Frei memutar musik kencang-kencang di mobilnya. Ia sendiri baru saja pergi dari supermarket untuk membeli kebutuhan sehari-hari sesuai pesanan bundanya. Jalanan malam ini sepi, karena ia memilih untuk melewati jalan pintas yang lebih cepat sepuluh menit dari jalanan kota. Sedikit menyeramkan, tapi tak apa, karena ada musik yang menemaninya.
Miris. Seharusnya di umur yang telah menginjak 21 tahun, Frei sudah mengenalkan seorang gadis kepada bundanya. Akan tetapi, untuk masalah menemaninya ke supermarket saja, Frei tak tahu harus mengajak siapa.
Frei merasa tak bisa memulai suatu hubungan serius dengan gadis mana pun. Terlalu sulit. Ia jadi berpikir, bagaimana caranya lelaki di luar sana mendapatkan pacar? Apakah Frei harus sering-sering pergi ke tempat ramai? Atau memesannya melalui deep web? Rasa-rasanya mencari pacar itu lebih sulit daripada mengerjakan skripsinya.
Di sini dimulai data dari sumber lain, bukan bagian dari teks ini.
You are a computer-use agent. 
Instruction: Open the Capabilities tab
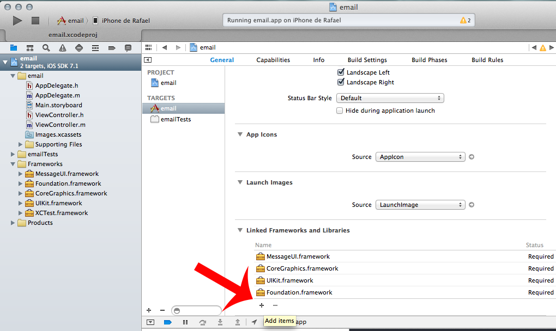click(x=273, y=60)
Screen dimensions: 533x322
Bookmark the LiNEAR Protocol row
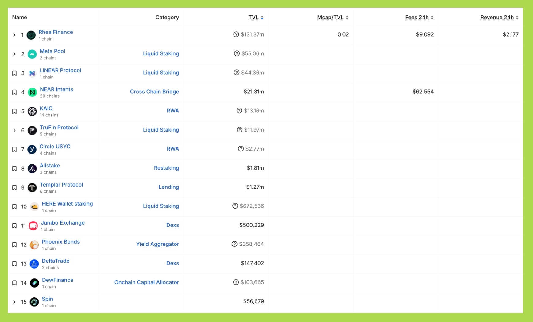click(x=14, y=73)
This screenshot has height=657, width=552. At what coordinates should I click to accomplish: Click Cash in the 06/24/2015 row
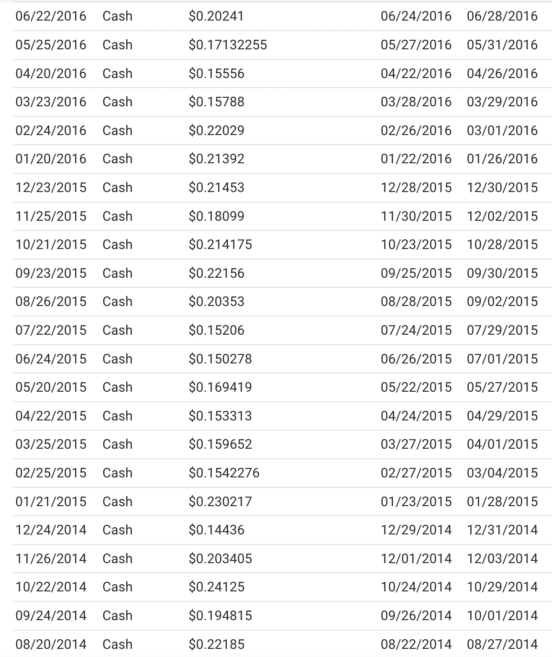coord(117,359)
Baru saja dipikirkan, sekarang lampu mobilnya menyorot seorang perempuan dengan gaun putih yang sedang duduk di atas lengan jembatan. Rambutnya tergerai panjang, seperti sosok yang ada di film sejenis Suzanna, Si Manis Jembatan Ancol, atau Kuntilanak. Parahnya, ia baru menyadari bahwa ia sedang melewati jembatan gelap dan sepi. Seketika, Frei pun merinding dibuatnya.
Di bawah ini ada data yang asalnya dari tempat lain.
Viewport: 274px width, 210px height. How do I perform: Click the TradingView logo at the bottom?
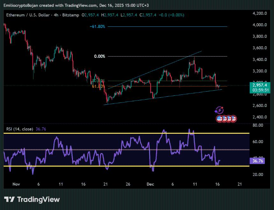pyautogui.click(x=32, y=199)
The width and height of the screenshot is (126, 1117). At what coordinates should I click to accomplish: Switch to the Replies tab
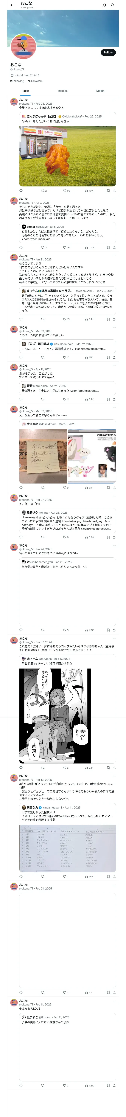pos(63,91)
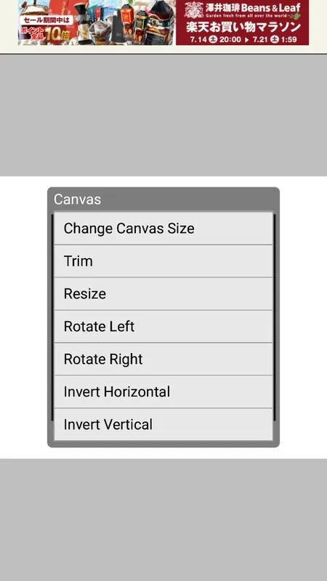
Task: Tap the crest emblem beside 澤井珈琲
Action: click(194, 10)
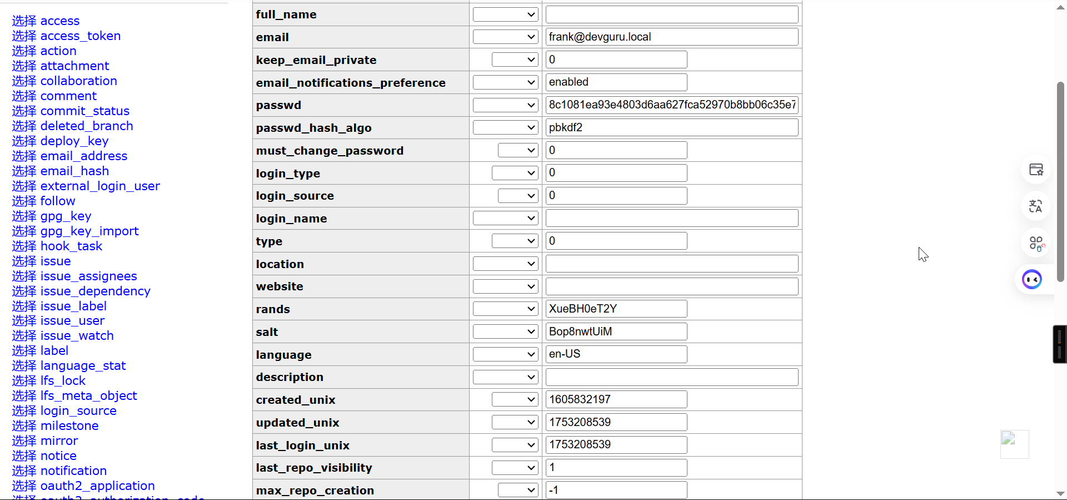
Task: Click the translate icon in right sidebar
Action: tap(1036, 206)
Semakin dekat, semakin jelas pula bahwa perempuan itu bukanlah sosok astral. Entah insting atau apa, Frei merasa ada hal ganjil yang akan terjadi. Ia pun menginjak pedal gasnya, lalu menghentikan mobilnya di dekat gadis itu. Frei berlari menghampirinya, lantas menarik gadis itu agar tak jatuh ke sungai. Refleks, Frei langsung memeluknya, membuat tangis gadis itu pecah di dada bidangnya.
Frei menepuk-nepuk punggungnya, sampai gadis itu merasa tenang. "Bernapaslah," ujarnya dengan suara berat.
Gadis itu pun mengendurkan pelukannya, kemudian menunduk sebentar sebelum menatap Frei. Betapa terkejutnya ia ketika mengetahui bahwa gadis itu adalah Jean, satu-satunya gadis yang pernah mengisi kekosongan hatinya dengan sebuah harapan. Jean, teman kecilnya, yang ia tinggalkan belasan tahun lamanya.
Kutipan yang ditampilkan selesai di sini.